Citing financial constraints and lack of regular use, Athens-Limston Hospital announced the closure of the pool at the health center, but many in the community felt the decision was bad.

In a letter to members on November 5, the hospital’s president, Tracy Collins, said the pool was too expensive to repair, especially as the hospital was working to recover from a $ 230,000 deficit at the center last budget year. Considering that less than .03% of the current members of the center use the pool regularly and require more than $ 270,000 in maintenance and equipment, Collins said he decided to close the pool later this year.
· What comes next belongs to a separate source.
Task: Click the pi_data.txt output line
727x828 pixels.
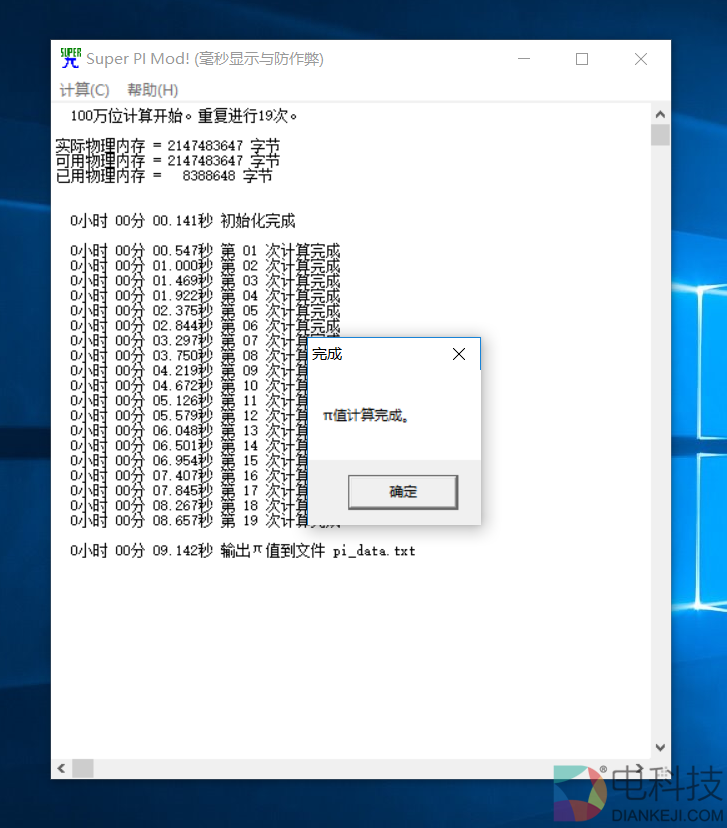Action: tap(242, 551)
“We understand the frustration and inconvenience this decision has caused to some of our members, but we cannot avoid it,” she said. “Athens-Limston Hospital is responsible for meeting the medical and health care needs of patients and their families throughout our society. Unfortunately, sometimes difficult choices have to be made.”

The 75-foot pool will close on Dec. 31, according to the hospital. Collins did not mention in her letter that the hot tub was hurting, but that her membership included access to security centers in Huntville, Madison, Dicatur and Scholes, which are part of the Huntsville Hospital system.

“We also know that there is a medical pool at SportsFit in our community,” Collins said. “If you choose to go there, we will help.”

However, the community is not ready to leave the pool at ALH’s Wellness Center. By Friday, more than 500 people had signed up petition Ask the hospital to open the pool.

Many supporters have left comments to explain why it is important to stay open. For some, the pool helped them stay in shape as they got older or regain mobility after an accident. It is a way for other children, including swimmers, to practice swimming in the winter.

“If the pools are closed, it will seriously affect the health and safety of people living and working in Limston County,” the complaint read. “Athens-Limston Hospital is always regarded as a good health care provider and a good example of caring for members of this community. Taking large part of their resources for their health and well-being will have a detrimental effect on that image.

Laura Kerner, who filed the complaint, collected certificates, handwritten letters, and signatures from those who wanted the pool open. She wrote a book to show how much she wanted to make the pool available.

“The more they told me their story, the more I felt their voice needed to be heard, so either I wrote them down or told them to give me a witness, and they are still coming,” Kerner said. “The letters were coming.”

After the operation, Kerner was told to use the pool herself. She said she fears that people with disabilities, strokes, surgeries or accidents will not be able to get the repairs they need if the pool is closed.